• _Stored items from a collection_
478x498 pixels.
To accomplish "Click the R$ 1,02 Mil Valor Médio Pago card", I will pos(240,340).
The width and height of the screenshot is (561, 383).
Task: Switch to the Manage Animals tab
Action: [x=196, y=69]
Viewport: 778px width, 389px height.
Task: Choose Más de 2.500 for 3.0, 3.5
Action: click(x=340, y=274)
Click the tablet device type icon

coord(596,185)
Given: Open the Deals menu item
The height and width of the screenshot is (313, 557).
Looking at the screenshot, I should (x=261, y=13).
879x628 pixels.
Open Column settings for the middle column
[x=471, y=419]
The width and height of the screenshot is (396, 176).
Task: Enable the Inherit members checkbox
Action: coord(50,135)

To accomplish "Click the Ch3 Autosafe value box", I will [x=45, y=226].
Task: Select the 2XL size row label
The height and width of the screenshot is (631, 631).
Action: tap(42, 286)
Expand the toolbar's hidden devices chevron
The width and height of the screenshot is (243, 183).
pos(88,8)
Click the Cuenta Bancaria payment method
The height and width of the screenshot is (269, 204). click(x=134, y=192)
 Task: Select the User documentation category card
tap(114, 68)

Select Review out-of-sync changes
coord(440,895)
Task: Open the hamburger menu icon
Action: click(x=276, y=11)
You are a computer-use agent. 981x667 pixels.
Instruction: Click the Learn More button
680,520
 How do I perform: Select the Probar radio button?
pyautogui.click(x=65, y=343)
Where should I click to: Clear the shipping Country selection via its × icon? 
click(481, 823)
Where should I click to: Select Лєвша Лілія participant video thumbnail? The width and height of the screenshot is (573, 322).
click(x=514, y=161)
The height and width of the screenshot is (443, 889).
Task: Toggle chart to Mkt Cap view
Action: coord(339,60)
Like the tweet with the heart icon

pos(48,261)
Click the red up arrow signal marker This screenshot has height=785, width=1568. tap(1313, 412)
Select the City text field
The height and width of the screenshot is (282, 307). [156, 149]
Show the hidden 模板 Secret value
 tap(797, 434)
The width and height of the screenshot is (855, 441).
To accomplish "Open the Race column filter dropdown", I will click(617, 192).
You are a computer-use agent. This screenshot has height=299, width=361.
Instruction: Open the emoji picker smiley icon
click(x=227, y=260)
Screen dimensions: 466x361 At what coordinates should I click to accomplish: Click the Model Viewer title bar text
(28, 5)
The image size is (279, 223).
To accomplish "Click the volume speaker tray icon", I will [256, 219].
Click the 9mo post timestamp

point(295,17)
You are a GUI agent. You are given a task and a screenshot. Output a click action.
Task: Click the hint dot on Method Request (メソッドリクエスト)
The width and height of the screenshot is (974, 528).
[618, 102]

• _ASSIGNMENT_
The lines from the one with "Instruction: Open the" through the final line of the data are to be reproduced exactly, both included, with no other lines.

• _TASK RESULT_
Instruction: Open the emoji picker smiley icon
click(x=227, y=260)
Screen dimensions: 466x361 At what coordinates should I click to accomplish: Click the Model Viewer title bar text
(28, 5)
The image size is (279, 223).
To accomplish "Click the volume speaker tray icon", I will [256, 219].
Click the 9mo post timestamp

point(295,17)
You are a GUI agent. You are given a task and a screenshot. Output a click action.
Task: Click the hint dot on Method Request (メソッドリクエスト)
The width and height of the screenshot is (974, 528).
[618, 102]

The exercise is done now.